Granser ne semble pas intervenir ouvertement dans ce qui fait face à son objectif, sauf pour demander «puis-je vous prendre en photo?». Son amusement discret, ses couleurs sont pour la plupart aussi réservées que sa distance, invariablement polie. Les plages et les promenades de ses photos tendent à être délavées par le soleil, mais lorsque les bleus, jaunes et verts chartreux éclatants du parc d’attractions réclament l’attention, il la leur accorde volontiers. Sa contemplation tranquille révèle l’exceptionnel tapi dans l’ordinaire. Coney Island incarne une Amérique plus large que ce petit lopin de terre. Tout cela symbolise une culture dans laquelle la quête du bonheur est à la fois une garantie et un objectif pas toujours atteint, source de bons moments pour certains, et dans laquelle la vie quotidienne erre au milieu de sites de divertissement et d’univers de rêves artificiels. Coney Island a toujours été si profondément américaine que les photographies de Granser la présentant au XXIe siècle continuent d’évoquer les facettes du mode de vie américain. Un mode de vie original, sans doute, qui relie passé et présent, rêve et réalité. Granser lui-même dit de Coney Island qu’elle est «parfois drôle, parfois étrange, parfois tragique et parfois mélancolique, exactement comme la vie».

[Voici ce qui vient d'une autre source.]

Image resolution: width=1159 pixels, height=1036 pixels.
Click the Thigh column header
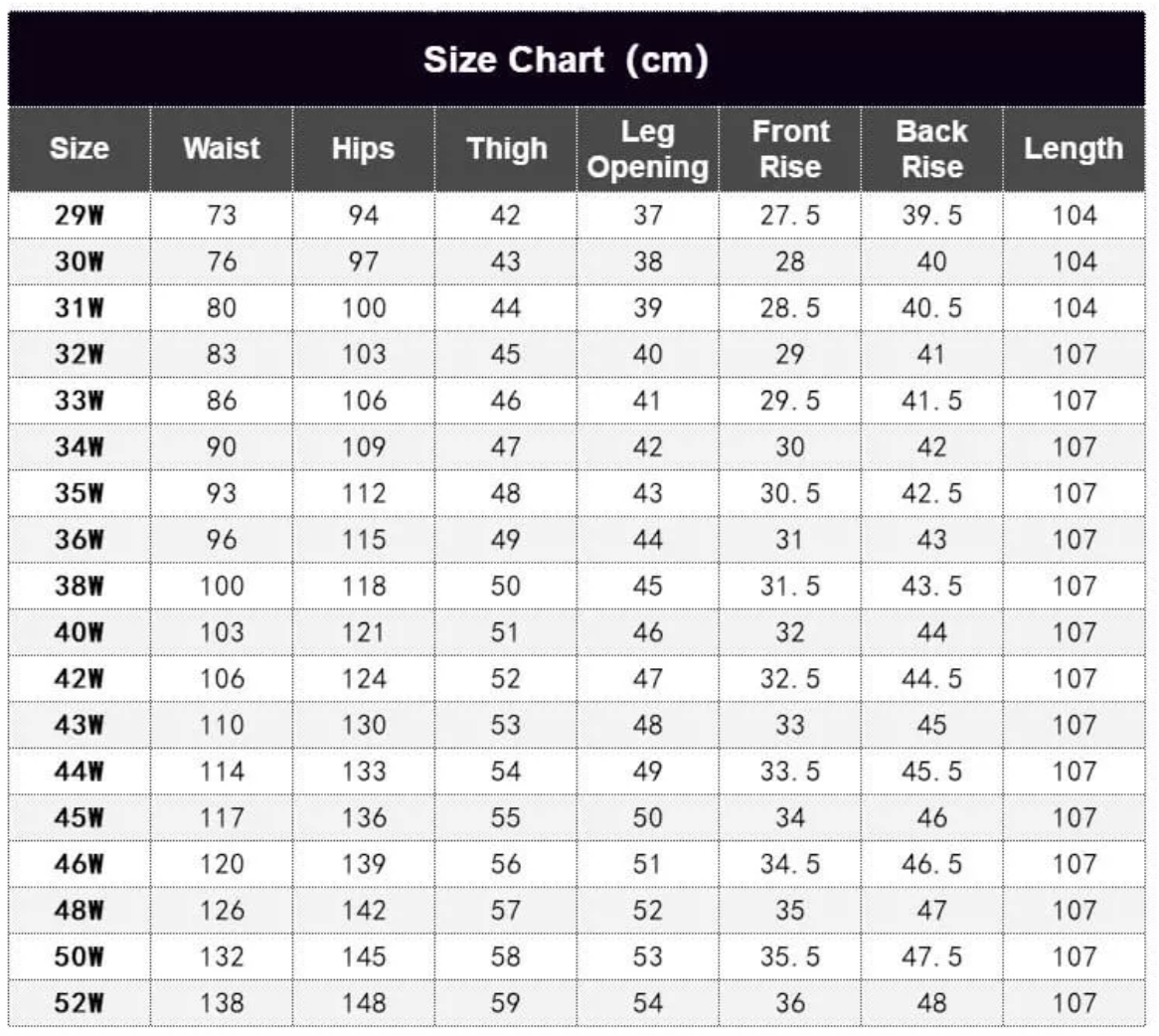point(506,148)
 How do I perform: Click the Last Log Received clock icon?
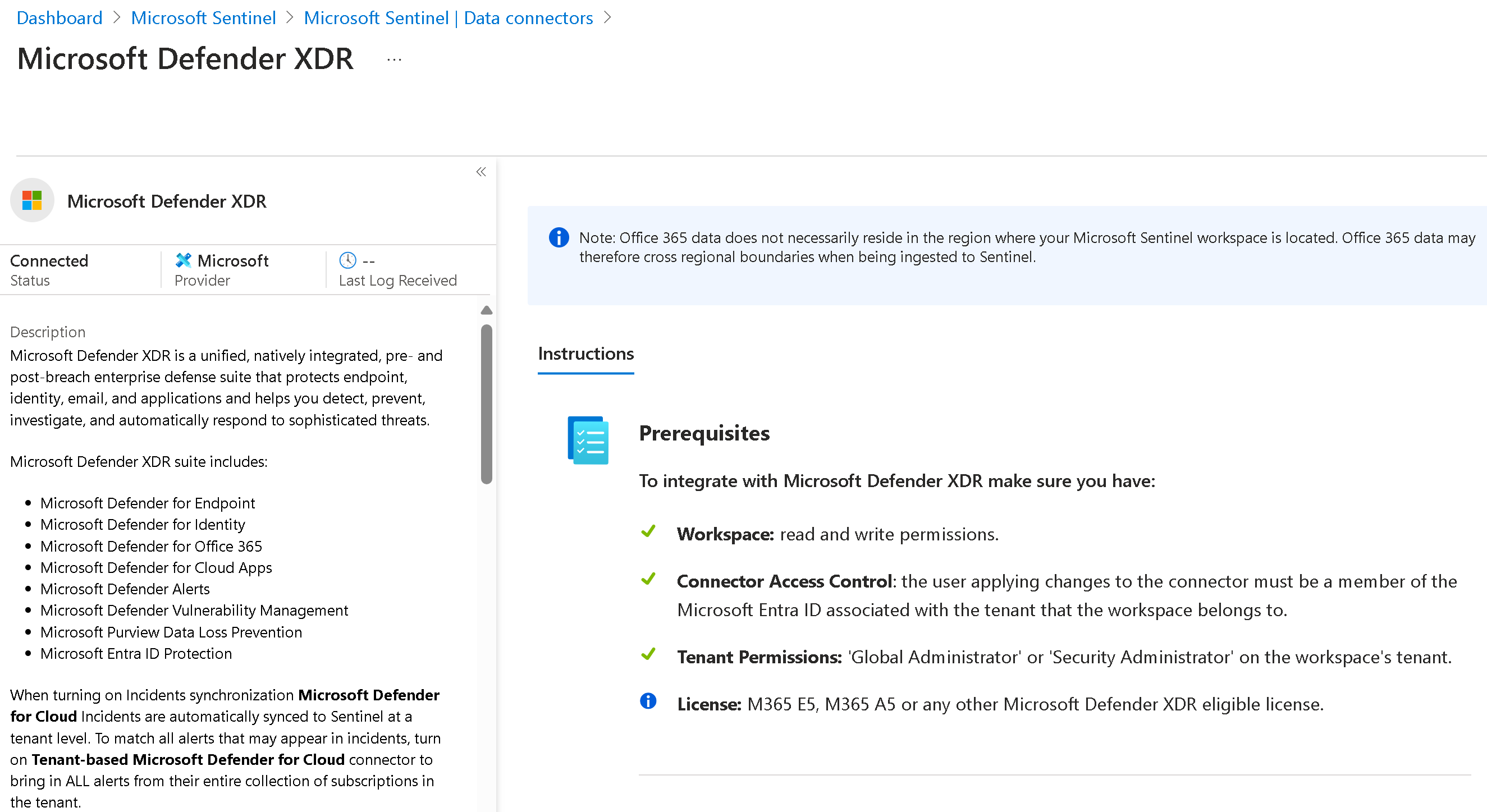[347, 260]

Egalement présente dans cette exposition, la série de photographies «Alzheimer». Peter Granser nous fait découvrir les divers visages sous lesquels se manifeste la maladie d’Alzheimer, ses photographies illustrent le courage des victimes dans la lutte qu’elles mènent face à la maladie et témoignent de la remarquable dignité avec laquelle elles affrontent l’effacement de leurs souvenirs les plus intimes. Ni la perte éprouvée par les victimes, ni leur souffrance et celle des familles n’y sont occultées mais il y transparaît en même temps la dignité intacte des personnes face à des situations des plus pénibles. «Il est presque impossible de n’être pas fasciné par ces visages, de ne pas se laisser absorber par les destins qu’ils incarnent», écrit Christophe Ribbat.